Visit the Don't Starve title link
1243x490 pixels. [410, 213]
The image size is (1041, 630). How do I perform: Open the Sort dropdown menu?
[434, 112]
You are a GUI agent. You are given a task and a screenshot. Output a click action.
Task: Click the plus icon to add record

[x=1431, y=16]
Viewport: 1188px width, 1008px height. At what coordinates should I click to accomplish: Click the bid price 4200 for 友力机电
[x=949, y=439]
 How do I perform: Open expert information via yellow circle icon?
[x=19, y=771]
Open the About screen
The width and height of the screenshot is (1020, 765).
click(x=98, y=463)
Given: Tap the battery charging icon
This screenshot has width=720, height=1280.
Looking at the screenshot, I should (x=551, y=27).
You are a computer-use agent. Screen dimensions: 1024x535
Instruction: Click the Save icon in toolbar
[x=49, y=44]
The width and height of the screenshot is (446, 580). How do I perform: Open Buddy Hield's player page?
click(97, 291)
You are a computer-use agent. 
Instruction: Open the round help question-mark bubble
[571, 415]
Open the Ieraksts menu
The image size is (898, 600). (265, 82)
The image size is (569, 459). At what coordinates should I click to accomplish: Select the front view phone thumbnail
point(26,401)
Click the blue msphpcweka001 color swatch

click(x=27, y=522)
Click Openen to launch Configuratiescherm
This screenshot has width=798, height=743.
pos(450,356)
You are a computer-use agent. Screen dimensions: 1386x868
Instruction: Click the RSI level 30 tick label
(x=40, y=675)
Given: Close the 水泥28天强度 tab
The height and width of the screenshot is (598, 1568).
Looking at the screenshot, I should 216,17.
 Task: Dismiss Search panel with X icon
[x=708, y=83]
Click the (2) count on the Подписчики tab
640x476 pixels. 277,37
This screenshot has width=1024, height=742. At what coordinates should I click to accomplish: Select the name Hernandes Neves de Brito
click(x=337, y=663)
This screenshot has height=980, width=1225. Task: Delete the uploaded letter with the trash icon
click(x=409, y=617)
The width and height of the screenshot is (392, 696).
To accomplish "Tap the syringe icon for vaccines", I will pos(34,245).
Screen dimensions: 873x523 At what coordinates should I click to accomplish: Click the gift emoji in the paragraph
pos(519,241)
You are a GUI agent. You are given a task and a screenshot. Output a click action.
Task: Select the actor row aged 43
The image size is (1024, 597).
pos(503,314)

+ + + + + + +

### [TRY IT]
Give back every line of the data exactly.

### [RESPONSE]
Visit the Don't Starve title link
1243x490 pixels. [410, 213]
The image size is (1041, 630). How do I perform: Open the Sort dropdown menu?
[434, 112]
You are a GUI agent. You are given a task and a screenshot. Output a click action.
Task: Click the plus icon to add record

[x=1431, y=16]
Viewport: 1188px width, 1008px height. At what coordinates should I click to accomplish: Click the bid price 4200 for 友力机电
[x=949, y=439]
 How do I perform: Open expert information via yellow circle icon?
[x=19, y=771]
Open the About screen
The width and height of the screenshot is (1020, 765).
click(x=98, y=463)
Given: Tap the battery charging icon
This screenshot has width=720, height=1280.
Looking at the screenshot, I should (x=551, y=27).
You are a computer-use agent. Screen dimensions: 1024x535
Instruction: Click the Save icon in toolbar
[x=49, y=44]
The width and height of the screenshot is (446, 580). How do I perform: Open Buddy Hield's player page?
click(97, 291)
You are a computer-use agent. 
Instruction: Open the round help question-mark bubble
[571, 415]
Open the Ieraksts menu
The image size is (898, 600). (265, 82)
The image size is (569, 459). At what coordinates should I click to accomplish: Select the front view phone thumbnail
point(26,401)
Click the blue msphpcweka001 color swatch

click(x=27, y=522)
Click Openen to launch Configuratiescherm
This screenshot has width=798, height=743.
pos(450,356)
You are a computer-use agent. Screen dimensions: 1386x868
Instruction: Click the RSI level 30 tick label
(x=40, y=675)
Given: Close the 水泥28天强度 tab
The height and width of the screenshot is (598, 1568).
Looking at the screenshot, I should 216,17.
 Task: Dismiss Search panel with X icon
[x=708, y=83]
Click the (2) count on the Подписчики tab
640x476 pixels. 277,37
This screenshot has width=1024, height=742. At what coordinates should I click to accomplish: Select the name Hernandes Neves de Brito
click(x=337, y=663)
This screenshot has height=980, width=1225. Task: Delete the uploaded letter with the trash icon
click(x=409, y=617)
The width and height of the screenshot is (392, 696).
To accomplish "Tap the syringe icon for vaccines", I will pos(34,245).
Screen dimensions: 873x523 At what coordinates should I click to accomplish: Click the gift emoji in the paragraph
pos(519,241)
You are a GUI agent. You are given a task and a screenshot. Output a click action.
Task: Select the actor row aged 43
The image size is (1024, 597).
pos(503,314)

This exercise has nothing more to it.